### Your instructions
Rewrite the records that follow, changing every "room label" to "room name" and leaving everything else unchanged. Omit the pictures.
------------------------------------
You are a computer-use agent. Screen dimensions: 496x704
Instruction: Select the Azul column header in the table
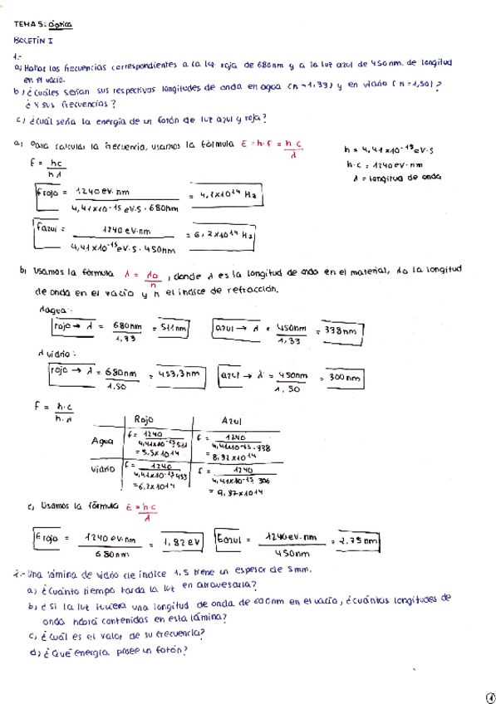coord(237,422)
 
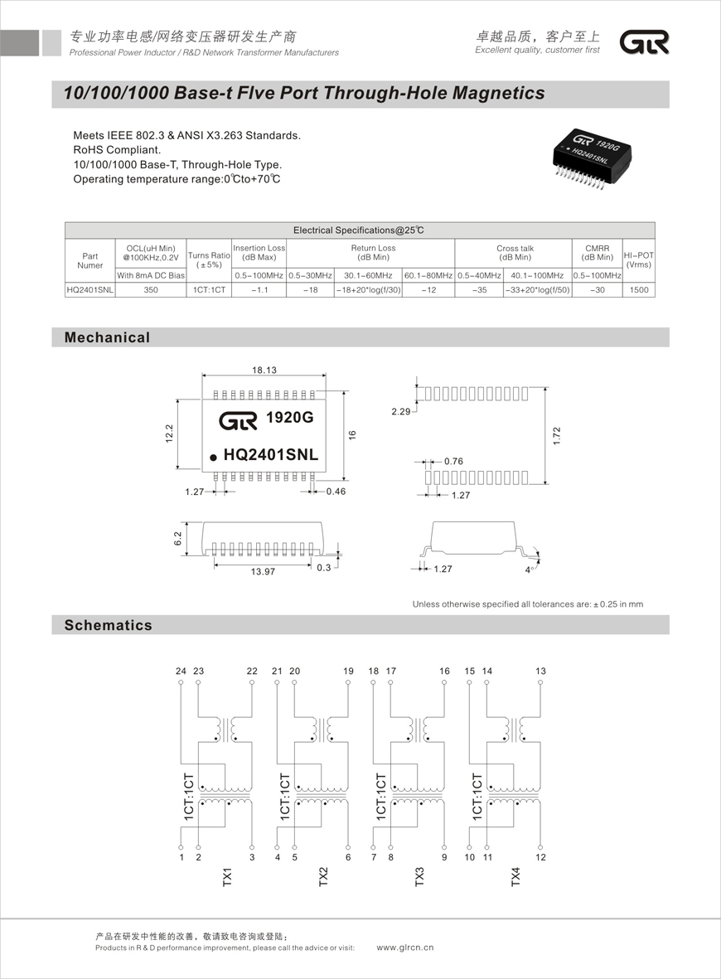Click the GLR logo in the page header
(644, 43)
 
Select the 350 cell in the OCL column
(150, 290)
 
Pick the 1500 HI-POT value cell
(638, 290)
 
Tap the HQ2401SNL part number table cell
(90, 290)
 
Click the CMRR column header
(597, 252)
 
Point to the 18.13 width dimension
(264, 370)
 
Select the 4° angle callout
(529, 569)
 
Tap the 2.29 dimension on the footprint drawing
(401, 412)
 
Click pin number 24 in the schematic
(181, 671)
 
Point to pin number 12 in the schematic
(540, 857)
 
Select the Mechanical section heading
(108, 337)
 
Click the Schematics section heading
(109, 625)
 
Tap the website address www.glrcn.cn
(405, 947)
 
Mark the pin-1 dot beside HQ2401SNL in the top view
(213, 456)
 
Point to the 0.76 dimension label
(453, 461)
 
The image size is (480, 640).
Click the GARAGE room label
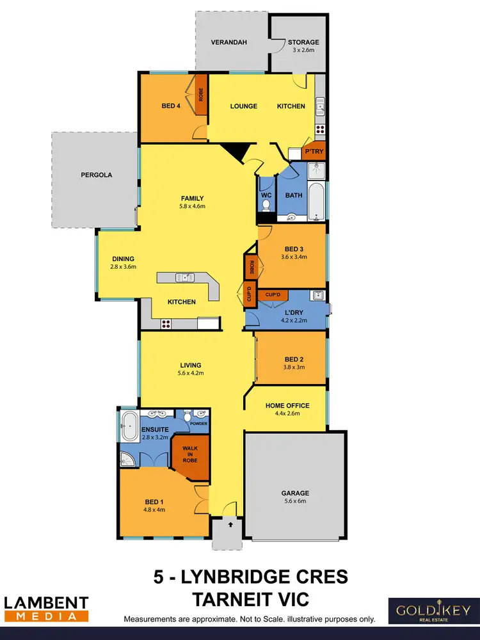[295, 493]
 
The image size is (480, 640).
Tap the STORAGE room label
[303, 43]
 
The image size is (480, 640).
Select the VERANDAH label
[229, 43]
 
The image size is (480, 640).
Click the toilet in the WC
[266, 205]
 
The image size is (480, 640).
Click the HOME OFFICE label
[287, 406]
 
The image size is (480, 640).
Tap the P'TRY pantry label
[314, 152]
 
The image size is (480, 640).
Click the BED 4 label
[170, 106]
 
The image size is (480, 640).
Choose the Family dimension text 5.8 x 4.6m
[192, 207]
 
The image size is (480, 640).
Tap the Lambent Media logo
------------------------------------
### Complete output
You are a computer-use agent. Screen dimensions: 496x704
Instruction: Select the Azul column header in the table
coord(237,422)
 
Click the GLR logo in the page header
(644, 43)
 
Select the 350 cell in the OCL column
(150, 290)
 
Pick the 1500 HI-POT value cell
(638, 290)
 
Tap the HQ2401SNL part number table cell
(90, 290)
 
Click the CMRR column header
(597, 252)
 
Point to the 18.13 width dimension
(264, 370)
 
Select the 4° angle callout
(529, 569)
 
Tap the 2.29 dimension on the footprint drawing
(401, 412)
 
Click pin number 24 in the schematic
(181, 671)
 
Point to pin number 12 in the schematic
(540, 857)
 
Select the Mechanical section heading
(108, 337)
 
Click the Schematics section heading
(109, 625)
 
Tap the website address www.glrcn.cn
(405, 947)
 
Mark the pin-1 dot beside HQ2401SNL in the top view
(213, 456)
 
Point to the 0.76 dimension label
(453, 461)
 
The image size is (480, 640).
Click the GARAGE room name
[295, 493]
 
The image size is (480, 640).
Tap the STORAGE room name
[303, 43]
 
The image size is (480, 640).
Select the VERANDAH label
[229, 43]
 
The image size is (480, 640).
Click the toilet in the WC
[266, 205]
 
The image size is (480, 640).
Click the HOME OFFICE label
[287, 406]
 
The image size is (480, 640).
Tap the P'TRY pantry label
[314, 152]
 
The image size is (480, 640).
Click the BED 4 label
[170, 106]
 
The image size is (480, 640).
Choose the Family dimension text 5.8 x 4.6m
[192, 207]
 
The image size is (480, 640).
Tap the Lambent Media logo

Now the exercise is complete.